Dr. Bill Jenkins devoted most of his professional life to addressing racism in health care. While he had many accomplishments over the course of his extraordinary career, he was best known for trying to put an end to the Tuskegee Experiment, an unethical study conducted on black men by the U.S. government in order to learn the effects of syphilis on the human body. Jenkins died in Charleston, South Carolina, on Feb. 17 at the age of 73. 

Jenkins was employed at the United States Public Health Service as a statistician when he learned about the study. The federal government had intentionally lied to hundreds of black men in Macon, Alabama, about treating their “bad blood,” a term used locally to describe a variety of illnesses. The men, many of whom had syphilis, were initially recruited under the belief that they were receiving free medical treatment at the Tuskegee Institute. Most of them were sharecroppers who had never before seen a doctor. The men were never informed of the experiment which denied them treatment for their condition, even as they suffered blindness, illness, brain damage, and death—even though penicillin became the recommended treatment for syphilis in 1947. The study lasted 40 years, from 1932 to 1972. In that time, some of the infected men passed the disease on to their wives, some of whom subsequently passed it on to their children. 

The New York Times describes Jenkins’ quest to halt the study. He was first told of it by a colleague, and proceeded to do research on it. He found numerous articles about it in medical journals and even found that local chapters of the American Medical Association (AMA) supported it. Jenkins took his concerns to his then-supervisor who told him, “Don’t worry about it.” He later discovered that same supervisor was a monitor of the study.

Jenkins and some of his colleagues then wrote about the study and sent the article to several black doctors and reporters. However, the story was never picked up. It wasn’t until later that another employee at the health service sent the information to the Associated Press (AP). The AP story made the front page of The New York Times and soon after, the study was stopped. 

Learning about the study informed Jenkins’ choice to become an advocate in his medical career.

## Provided records

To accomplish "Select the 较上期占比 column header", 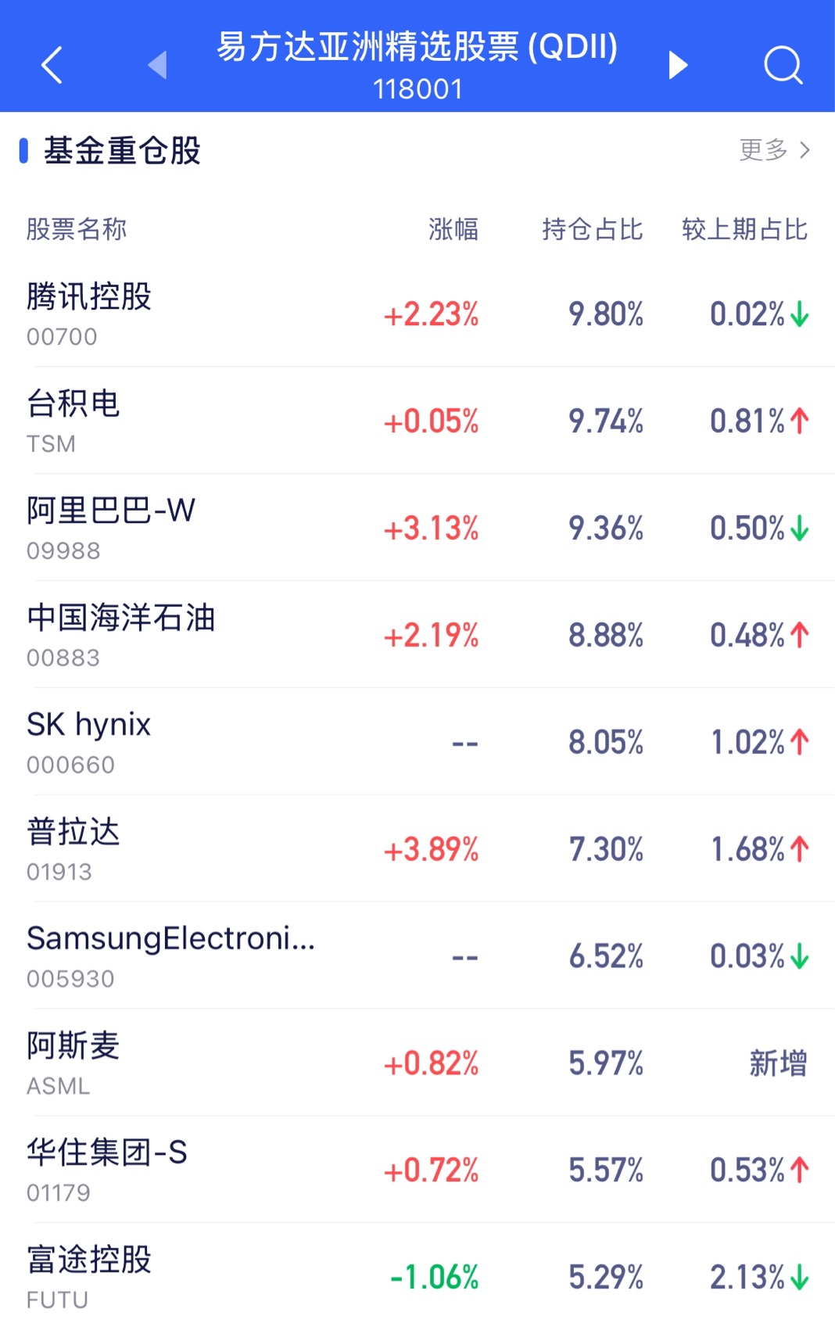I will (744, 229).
---
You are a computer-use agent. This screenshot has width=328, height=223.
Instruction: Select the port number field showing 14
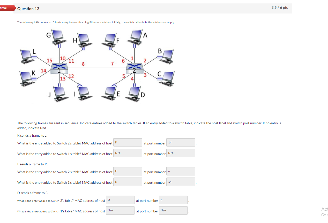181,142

## Assignment
Reproduce, word for word, the full text above about Dr. Bill Jenkins and the Tuskegee study.

## Written response
Dr. Bill Jenkins devoted most of his professional life to addressing racism in health care. While he had many accomplishments over the course of his extraordinary career, he was best known for trying to put an end to the Tuskegee Experiment, an unethical study conducted on black men by the U.S. government in order to learn the effects of syphilis on the human body. Jenkins died in Charleston, South Carolina, on Feb. 17 at the age of 73. 

Jenkins was employed at the United States Public Health Service as a statistician when he learned about the study. The federal government had intentionally lied to hundreds of black men in Macon, Alabama, about treating their “bad blood,” a term used locally to describe a variety of illnesses. The men, many of whom had syphilis, were initially recruited under the belief that they were receiving free medical treatment at the Tuskegee Institute. Most of them were sharecroppers who had never before seen a doctor. The men were never informed of the experiment which denied them treatment for their condition, even as they suffered blindness, illness, brain damage, and death—even though penicillin became the recommended treatment for syphilis in 1947. The study lasted 40 years, from 1932 to 1972. In that time, some of the infected men passed the disease on to their wives, some of whom subsequently passed it on to their children. 

The New York Times describes Jenkins’ quest to halt the study. He was first told of it by a colleague, and proceeded to do research on it. He found numerous articles about it in medical journals and even found that local chapters of the American Medical Association (AMA) supported it. Jenkins took his concerns to his then-supervisor who told him, “Don’t worry about it.” He later discovered that same supervisor was a monitor of the study.

Jenkins and some of his colleagues then wrote about the study and sent the article to several black doctors and reporters. However, the story was never picked up. It wasn’t until later that another employee at the health service sent the information to the Associated Press (AP). The AP story made the front page of The New York Times and soon after, the study was stopped. 

Learning about the study informed Jenkins’ choice to become an advocate in his medical career.